Alex Elsayed <eternaleye@xxxxxxxxx> · Fri, 12 Dec 2014 12:49:50 -0800

Alex Elsayed wrote:

> Jan Kara wrote:
> 
>>   Hi,
>> 
>> On Fri 12-12-14 11:46:34, Steven Whitehouse wrote:
>>> On 11/12/14 00:52, Alasdair G Kergon wrote:
>>> >On Wed, Dec 10, 2014 at 07:46:51PM +0100, Jan Kara wrote:
>>> >>   But still you first need to stop all writes to the filesystem, then
>>> >>   do a
>>> >>sync, and then allow writing again - which is exactly what freeze
>>> >>does.
>>> >And with device-mapper, we were asked to support the taking of
>>> >snapshots of multiple volumes simultaneously (e.g. where the
>>> >application data is stored across more than one filesystem).

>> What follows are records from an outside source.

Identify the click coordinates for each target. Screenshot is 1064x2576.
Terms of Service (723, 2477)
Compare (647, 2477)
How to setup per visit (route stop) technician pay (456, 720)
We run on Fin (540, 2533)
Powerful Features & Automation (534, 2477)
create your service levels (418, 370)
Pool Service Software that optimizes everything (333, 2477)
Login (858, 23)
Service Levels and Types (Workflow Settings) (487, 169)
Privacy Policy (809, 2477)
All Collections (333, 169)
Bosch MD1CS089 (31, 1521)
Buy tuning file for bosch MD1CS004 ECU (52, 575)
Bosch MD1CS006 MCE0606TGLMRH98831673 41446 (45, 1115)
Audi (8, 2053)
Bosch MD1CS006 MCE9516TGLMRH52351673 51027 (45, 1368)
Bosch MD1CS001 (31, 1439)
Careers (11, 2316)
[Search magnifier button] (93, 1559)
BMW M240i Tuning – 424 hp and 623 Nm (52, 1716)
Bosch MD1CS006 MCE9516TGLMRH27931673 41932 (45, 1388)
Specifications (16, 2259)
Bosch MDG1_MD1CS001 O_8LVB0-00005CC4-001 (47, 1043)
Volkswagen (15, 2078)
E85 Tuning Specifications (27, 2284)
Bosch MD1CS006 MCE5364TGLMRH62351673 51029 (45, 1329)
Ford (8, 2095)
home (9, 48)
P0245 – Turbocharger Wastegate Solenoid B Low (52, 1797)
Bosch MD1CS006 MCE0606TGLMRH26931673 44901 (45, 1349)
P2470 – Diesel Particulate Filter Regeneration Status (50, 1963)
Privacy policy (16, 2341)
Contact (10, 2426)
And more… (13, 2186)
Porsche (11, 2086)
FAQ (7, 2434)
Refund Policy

Thin dm
>>> >snapshots can handle this (the original non-thin ones can't).
>>> >
>>> Thats good to know, and a useful feature. One of the issues I can
>>> see is that because there are a number of different layers involved
>>> (application/fs/storage) coordination of requirements between those
>>> is not easy. To try to answer Jan's question earlier in the thread,
>>> no I don't know any specific application developers, but I can
>>> certainly help to propose some kind of solution, and then get some
>>> feedback. I think it is probably going to be easier to start with a
>>> specific proposal, albeit tentative, and then ask for feedback than
>>> to just say "how should we do this?" which is a lot more open ended.
>>> 
>>> Going back to the other point above regarding freeze, is it not
>>> necessarily a requirement to stop all writes in order to do a
>>> snapshot, what is needed is in effect a barrier between operations
>>> which should be represented in the snapshot and those which should
>>> not, because they happen "after" the snapshot has been taken. Not
>>> that I'm particularly attached to that proposal as it stands, but I
>>> hope it demonstrates the kind of thing I had in mind for discussion.
>>> I hope also that it will be possible to come up with a better
>>> solution during and/or following the discussion.
>>   I think understand your idea with a 'barrier'. It's just that I have
>> troubles seeing how it would actually get implemented - how do you make
>> sure that e.g. after writing back block allocation bitmap and while
>> writing back other metadata, noone can allocate new blocks to file 'foo'
>> and still writeback the file's inode before you submit the barrier?
> 
> Actually, I suspect something could be (relatively) trivially implemented
> using a similar strategy to dm-era. Snapshots increment the era; blocks
> from previous eras cannot be overwritten or removed, and the target could
> be mapped to view a past era. With that, you have essentially
> instantaneous snapshots (increment a counter) with only a barrier
> constraint, not freezing.

Thinking on it further, I'd suspect dm-thinp would also be fine with some 
form of barrier, rather than full freezing - generally speaking, if 
snapshots are (roughly) instantaneous, then we don't need to care so much 
about "during" the snapshot - ensuring a consistent state at one instant and 
preventing reordering across it should be sufficient.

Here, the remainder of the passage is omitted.